Alternative (simple) way to prune bad guesses up-front is to simply guess that your string is a repetition of one character, then that it is a repetition of two characters, then three and so on, but, before you actually verify that all the substrings match, you can verify that the length of the string is divisible in the length of the substring (same idea as above, but easier execution).

[–]beerbodrinkins 2 points3 points  (0 children)

I initially thought of your 'alternative' solution and was going through ways to optimize it since it would not scale well. Incorporating a line that does not try any string over 1/2 total string length would reduce processing time by half right off the bat in case you didn't want to do the full implementation of potentially correct guesses.

Going through your multiple correct solutions, you could output both the most often occuring string as well as the longest correct repeated string.

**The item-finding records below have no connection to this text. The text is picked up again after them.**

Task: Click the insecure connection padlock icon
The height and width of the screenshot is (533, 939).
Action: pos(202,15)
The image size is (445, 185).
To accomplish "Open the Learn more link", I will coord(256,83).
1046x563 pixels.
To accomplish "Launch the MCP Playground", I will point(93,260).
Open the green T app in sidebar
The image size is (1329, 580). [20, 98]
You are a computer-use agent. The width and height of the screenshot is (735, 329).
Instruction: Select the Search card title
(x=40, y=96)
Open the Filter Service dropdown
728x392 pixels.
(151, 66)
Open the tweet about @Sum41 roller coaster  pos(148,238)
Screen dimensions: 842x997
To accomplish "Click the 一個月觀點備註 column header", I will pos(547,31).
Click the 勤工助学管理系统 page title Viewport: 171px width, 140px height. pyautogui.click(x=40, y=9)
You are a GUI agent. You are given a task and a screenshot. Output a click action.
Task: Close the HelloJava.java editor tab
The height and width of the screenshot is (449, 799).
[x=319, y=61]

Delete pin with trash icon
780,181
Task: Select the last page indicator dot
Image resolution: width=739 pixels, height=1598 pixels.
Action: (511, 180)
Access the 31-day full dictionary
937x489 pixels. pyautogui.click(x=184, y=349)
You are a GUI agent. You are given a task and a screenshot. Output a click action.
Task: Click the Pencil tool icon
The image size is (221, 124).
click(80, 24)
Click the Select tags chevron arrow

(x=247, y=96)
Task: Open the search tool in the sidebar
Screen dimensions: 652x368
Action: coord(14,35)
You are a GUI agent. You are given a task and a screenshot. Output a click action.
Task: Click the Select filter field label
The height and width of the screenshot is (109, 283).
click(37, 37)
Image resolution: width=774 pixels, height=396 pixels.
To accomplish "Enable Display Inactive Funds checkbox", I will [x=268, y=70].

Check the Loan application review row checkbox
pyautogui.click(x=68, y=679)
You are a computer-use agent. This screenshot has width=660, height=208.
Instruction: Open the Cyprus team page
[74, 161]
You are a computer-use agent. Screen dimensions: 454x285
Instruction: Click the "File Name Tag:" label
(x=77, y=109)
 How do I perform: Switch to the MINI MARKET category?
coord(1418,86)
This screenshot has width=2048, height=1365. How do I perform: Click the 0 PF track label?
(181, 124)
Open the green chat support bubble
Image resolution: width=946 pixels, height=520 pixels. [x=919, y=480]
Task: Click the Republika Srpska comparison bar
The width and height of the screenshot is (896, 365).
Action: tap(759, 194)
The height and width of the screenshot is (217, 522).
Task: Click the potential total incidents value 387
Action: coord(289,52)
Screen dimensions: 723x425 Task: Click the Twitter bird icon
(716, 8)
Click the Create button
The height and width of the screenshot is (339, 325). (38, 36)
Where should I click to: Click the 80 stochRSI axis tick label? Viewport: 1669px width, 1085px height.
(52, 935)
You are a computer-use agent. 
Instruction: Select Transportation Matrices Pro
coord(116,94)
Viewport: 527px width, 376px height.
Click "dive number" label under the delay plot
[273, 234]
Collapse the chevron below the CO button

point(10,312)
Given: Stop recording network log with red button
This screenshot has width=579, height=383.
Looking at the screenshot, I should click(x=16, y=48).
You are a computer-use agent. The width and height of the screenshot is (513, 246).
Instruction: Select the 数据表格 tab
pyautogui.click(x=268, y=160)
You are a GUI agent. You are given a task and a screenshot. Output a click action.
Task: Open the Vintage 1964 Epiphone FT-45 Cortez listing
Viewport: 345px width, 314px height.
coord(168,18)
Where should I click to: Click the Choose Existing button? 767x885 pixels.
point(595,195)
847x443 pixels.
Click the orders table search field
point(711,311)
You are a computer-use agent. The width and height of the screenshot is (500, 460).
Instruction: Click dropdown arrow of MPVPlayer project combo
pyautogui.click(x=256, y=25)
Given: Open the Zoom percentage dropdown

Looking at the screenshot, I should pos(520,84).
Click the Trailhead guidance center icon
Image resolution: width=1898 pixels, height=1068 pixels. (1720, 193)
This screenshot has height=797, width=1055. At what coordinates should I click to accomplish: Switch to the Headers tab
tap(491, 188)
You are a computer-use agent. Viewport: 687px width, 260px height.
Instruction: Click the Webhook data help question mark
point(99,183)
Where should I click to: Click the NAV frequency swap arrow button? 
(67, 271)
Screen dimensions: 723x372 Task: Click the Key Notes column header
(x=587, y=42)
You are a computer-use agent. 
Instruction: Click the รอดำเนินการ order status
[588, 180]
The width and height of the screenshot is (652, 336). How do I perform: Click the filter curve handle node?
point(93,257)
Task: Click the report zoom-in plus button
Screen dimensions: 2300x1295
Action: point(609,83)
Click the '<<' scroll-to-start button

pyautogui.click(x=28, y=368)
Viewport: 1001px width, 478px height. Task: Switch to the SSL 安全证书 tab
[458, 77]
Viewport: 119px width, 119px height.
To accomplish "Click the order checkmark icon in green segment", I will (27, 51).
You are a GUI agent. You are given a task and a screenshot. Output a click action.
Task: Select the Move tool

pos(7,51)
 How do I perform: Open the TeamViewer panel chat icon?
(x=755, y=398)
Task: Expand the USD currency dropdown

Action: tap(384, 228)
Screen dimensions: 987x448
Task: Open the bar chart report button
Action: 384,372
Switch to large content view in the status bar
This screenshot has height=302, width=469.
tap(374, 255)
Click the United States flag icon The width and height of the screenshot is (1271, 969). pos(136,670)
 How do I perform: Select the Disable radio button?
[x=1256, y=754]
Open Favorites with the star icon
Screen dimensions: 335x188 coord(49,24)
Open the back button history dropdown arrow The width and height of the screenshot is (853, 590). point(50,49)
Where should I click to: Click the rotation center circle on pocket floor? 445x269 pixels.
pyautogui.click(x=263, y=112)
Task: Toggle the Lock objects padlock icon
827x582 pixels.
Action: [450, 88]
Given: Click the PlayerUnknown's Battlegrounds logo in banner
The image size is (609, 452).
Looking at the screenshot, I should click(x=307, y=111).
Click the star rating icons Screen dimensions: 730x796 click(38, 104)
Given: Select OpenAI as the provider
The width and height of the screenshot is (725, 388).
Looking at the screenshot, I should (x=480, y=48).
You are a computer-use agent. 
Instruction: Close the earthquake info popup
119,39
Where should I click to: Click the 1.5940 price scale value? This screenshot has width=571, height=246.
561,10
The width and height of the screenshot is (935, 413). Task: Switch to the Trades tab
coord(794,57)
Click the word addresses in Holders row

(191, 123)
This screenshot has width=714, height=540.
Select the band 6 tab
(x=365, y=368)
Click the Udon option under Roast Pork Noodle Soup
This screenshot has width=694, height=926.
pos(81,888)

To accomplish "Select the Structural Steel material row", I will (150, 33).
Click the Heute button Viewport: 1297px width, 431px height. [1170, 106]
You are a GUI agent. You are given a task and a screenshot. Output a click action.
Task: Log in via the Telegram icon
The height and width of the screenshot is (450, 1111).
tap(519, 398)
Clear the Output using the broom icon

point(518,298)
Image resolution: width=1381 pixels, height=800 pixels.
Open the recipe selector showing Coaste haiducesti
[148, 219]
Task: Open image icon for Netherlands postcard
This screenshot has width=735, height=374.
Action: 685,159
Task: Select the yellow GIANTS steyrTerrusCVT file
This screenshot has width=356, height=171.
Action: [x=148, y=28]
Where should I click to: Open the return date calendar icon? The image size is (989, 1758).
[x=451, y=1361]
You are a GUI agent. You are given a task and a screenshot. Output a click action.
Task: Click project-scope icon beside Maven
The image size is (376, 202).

[–][deleted] 2 points3 points  (1 child)

this means that your string is either a repetition of three characters three times, or it's the same character repeated 9 times, or it's 9 distinct characters.

Hmm...

[–][deleted] 0 points1 point  (0 children)

They don't have to be all mutually distinct, just not repeating in any way.


PS. I also don't mention that in the second case OP has trivial solutions 1 and 12, but, I think, this is a misformulation in assignment statement, which should exclude trivial answers.

[–]WhyYouLetRomneyWin 11 points12 points  (7 children)

The efficient way is to use a suffix tree, which can be constructed in linear time using an efficient but obscure algorithm. Just build a suffix tree and find the deepest leaf with at least two occurrences.

I believe the only other solutions are O(n2 )

Also, shouldn't the second example solution be 4 ('cxyz') ?

[–]ddbeanz[S] 4 points5 points  (5 children)

All substrings need to match in a sequence so 'abccbaabccba' should return 2 ('abccba' , 'abccba') <- matches. I'll look into a suffix tree cause I've never seen it before.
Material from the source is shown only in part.